Grandi mostre. 2
Il gruppo Zero ad Amsterdam

un circo
itinerante

Tornare alle origini, riportare l’arte a una forma archetipica, lontana da preconcetti, sperimentare e innovare. Questi i presupposti del collettivo Zero, nato alla fine degli anni Cinquanta a Düsseldorf e attivo poi in tutto il mondo. Lo conosciamo ora grazie all’esposizione in corso allo Stedelijk Museum.

Paola Testoni de Beaufort

«4, 3, 2, 1… ZERO. Oro e argento, rumore e fumo. Il circo itinerante Zero», così annunciavano, nel 1963, Heinz Mack, Otto Piene e Günther Uecker nel loro manifesto poeticamente concepito e distribuito come dépliant durante la loro prima mostra presso la galleria Diogenes a Berlino. Con l’idea di un circo itinerante, questo movimento voleva convincere gli artisti a ritornare a un archetipo artistico: un collettivo che avrebbe viaggiato di luogo in luogo, impegnato in una permanente evoluzione: «ZERO è tondo, ZERO gira». 
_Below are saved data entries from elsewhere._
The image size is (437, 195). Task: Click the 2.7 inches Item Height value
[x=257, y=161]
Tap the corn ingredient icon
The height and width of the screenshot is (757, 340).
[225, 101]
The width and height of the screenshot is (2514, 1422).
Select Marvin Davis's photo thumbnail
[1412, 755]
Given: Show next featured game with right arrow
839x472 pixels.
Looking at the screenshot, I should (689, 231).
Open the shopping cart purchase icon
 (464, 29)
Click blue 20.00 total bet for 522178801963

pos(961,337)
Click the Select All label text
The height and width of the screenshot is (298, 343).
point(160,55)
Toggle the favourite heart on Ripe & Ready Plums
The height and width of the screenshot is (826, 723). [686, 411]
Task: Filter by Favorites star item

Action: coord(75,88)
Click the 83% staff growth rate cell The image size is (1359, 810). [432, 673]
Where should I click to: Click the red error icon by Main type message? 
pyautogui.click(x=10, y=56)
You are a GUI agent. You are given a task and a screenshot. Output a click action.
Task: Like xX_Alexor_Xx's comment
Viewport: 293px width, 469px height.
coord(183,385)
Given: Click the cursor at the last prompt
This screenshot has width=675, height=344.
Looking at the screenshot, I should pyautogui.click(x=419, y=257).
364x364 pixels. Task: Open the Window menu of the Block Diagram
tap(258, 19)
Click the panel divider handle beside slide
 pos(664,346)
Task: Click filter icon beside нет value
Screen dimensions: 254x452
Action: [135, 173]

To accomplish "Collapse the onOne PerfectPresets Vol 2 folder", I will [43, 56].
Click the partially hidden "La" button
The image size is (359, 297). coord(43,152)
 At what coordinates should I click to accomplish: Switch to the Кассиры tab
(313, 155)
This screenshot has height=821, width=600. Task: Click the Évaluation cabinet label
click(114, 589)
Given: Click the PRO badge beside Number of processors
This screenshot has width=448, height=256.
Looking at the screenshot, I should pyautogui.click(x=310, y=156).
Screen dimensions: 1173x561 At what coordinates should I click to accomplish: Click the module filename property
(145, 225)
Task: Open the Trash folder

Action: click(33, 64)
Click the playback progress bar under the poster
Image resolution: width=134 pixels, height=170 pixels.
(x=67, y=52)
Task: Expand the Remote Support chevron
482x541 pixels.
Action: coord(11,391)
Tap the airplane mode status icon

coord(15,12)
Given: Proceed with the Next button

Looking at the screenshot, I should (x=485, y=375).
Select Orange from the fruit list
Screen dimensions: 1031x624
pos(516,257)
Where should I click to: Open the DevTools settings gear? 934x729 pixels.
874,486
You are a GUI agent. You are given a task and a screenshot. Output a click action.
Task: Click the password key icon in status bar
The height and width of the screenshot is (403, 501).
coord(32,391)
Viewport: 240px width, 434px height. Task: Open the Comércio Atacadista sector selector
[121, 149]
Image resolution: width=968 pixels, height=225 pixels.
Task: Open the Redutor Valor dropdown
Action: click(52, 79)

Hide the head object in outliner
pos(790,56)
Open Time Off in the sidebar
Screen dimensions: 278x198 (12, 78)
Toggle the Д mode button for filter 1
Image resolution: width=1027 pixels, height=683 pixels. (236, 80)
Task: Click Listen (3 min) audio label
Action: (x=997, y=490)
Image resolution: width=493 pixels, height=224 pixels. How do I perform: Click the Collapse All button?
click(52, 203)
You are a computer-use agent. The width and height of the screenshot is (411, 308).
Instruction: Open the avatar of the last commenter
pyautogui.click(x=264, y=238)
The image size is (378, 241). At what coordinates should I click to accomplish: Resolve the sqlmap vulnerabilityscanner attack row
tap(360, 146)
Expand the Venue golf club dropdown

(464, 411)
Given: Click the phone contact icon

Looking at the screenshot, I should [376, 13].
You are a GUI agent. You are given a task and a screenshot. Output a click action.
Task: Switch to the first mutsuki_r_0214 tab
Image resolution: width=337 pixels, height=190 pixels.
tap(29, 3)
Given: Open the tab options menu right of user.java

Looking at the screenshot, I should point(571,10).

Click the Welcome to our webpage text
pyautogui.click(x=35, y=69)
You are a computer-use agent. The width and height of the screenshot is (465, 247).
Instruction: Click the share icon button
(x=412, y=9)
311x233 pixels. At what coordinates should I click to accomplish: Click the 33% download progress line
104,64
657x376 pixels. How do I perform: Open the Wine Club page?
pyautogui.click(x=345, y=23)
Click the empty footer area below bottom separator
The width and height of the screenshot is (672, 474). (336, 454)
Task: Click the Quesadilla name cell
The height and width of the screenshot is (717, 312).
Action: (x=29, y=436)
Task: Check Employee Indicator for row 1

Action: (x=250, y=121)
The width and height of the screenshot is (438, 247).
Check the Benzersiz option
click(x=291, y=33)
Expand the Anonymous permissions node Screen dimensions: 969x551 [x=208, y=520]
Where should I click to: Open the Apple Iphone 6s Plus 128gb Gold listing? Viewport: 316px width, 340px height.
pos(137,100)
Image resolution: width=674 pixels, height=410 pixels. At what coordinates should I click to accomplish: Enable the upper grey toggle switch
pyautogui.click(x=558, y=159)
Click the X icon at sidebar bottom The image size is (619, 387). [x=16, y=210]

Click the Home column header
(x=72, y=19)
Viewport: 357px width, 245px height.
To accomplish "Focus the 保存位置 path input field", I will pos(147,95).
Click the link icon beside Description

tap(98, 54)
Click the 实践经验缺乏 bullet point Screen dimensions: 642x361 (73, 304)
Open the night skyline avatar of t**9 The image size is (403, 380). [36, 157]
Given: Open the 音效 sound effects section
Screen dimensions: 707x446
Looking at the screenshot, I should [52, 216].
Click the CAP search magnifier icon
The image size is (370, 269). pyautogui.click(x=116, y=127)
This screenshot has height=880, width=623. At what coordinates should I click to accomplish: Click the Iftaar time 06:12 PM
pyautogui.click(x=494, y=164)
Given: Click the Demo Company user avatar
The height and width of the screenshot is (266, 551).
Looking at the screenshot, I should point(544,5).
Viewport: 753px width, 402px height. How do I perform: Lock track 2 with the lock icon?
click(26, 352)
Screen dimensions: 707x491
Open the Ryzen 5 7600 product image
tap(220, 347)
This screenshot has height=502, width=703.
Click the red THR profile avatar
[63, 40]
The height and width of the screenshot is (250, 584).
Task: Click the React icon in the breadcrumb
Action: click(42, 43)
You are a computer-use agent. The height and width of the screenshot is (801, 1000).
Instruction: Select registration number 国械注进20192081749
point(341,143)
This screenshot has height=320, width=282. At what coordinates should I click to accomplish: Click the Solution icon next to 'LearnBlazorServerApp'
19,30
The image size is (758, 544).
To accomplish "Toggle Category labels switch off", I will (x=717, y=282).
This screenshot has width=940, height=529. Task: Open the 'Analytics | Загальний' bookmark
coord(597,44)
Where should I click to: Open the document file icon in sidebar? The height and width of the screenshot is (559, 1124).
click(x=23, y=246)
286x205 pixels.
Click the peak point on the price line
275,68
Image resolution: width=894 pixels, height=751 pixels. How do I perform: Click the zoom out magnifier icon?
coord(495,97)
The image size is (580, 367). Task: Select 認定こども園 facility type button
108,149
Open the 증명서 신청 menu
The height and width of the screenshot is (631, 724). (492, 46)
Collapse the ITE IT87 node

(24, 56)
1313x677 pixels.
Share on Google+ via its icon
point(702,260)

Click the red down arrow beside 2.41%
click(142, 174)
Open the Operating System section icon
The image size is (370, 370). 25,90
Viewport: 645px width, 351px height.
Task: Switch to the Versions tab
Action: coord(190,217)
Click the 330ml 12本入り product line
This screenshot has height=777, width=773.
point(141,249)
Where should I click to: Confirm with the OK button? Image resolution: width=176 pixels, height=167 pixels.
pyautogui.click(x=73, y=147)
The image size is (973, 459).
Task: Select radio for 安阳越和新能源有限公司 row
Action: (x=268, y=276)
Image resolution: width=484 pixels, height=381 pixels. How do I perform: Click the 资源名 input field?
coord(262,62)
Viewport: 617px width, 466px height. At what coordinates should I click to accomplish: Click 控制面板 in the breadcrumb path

Il nome Zero nasce il 26 settembre 1957, pensato proprio da Heinz Mack e Otto Piene in un bar di Düsseldorf, il Fatty’s Atelier, come definizione per un nuovo movimento artistico e un nuovo periodico. Qualche ora prima i due artisti avevano aperto la quarta edizione dell’“Abendausstellung” (mostra serale, dal titolo Das rote Bild) nell’atelier di Piene, ed era apparso subito evidente che alcuni dei lavori esposti avrebbero rappresentato una novità assoluta. La concisione del termine e la sua comprensibilità in molte lingue aiutano il gruppo, negli anni Sessanta, a diventare presto un “marchio”: Zero come il segno di un nuovo e ottimistico movimento artistico in cui l’elemento del dinamismo rappresenterà uno degli aspetti essenziali, non solo in molti dei lavori di questi artisti, ma anche nel carattere del movimento stesso che, con le sue diverse costellazioni, sfugge spesso a una precisa definizione. 

Nei Paesi Bassi, nello stesso periodo, viene fondato da Armando, Jan Henderikse, Henk Peeters e Jan Schoonhoven, il gruppo Nul. A questi si aggiungerà in un secondo momento Herman de Vries. In Italia, Francia e Belgio lavoreranno alla stessa strategia artisti come Lucio Fontana, Piero Manzoni, Enrico Castellani, Jean Tinguely, Yves Klein, Daniel Spoerri, Jesús-Rafael Soto, Christian Megert, Pol Bury e Jef Verheyen. Artisti che presto si legano al trio di Düsseldorf per l’organizzazione di mostre comuni in atelier, gallerie e, infine, anche musei. Si collabora pure per l’esecuzione di opere d’arte, performance, happening, multipli, riviste e pubblicazioni. Lo stesso Mack, ripensando a quei giorni, descrive così il processo con il quale questo network si forma: «In Italia ho vissuto la stessa esperienza che in Francia, Belgio e Olanda: in diversi luoghi, in Europa, si avverano gli stessi fatti, come fonti che improvvisamente e contemporaneamente emergono e zampillano, mostrando ovunque quello che io sto mostrando nel mio ambiente».


Tutte le opere illustrate in questo articolo, dove non diversamente indicato, sono conservate allo Stedelijk Museum di Amsterdam. Lucio Fontana, Concetto spaziale, Attesa (1966).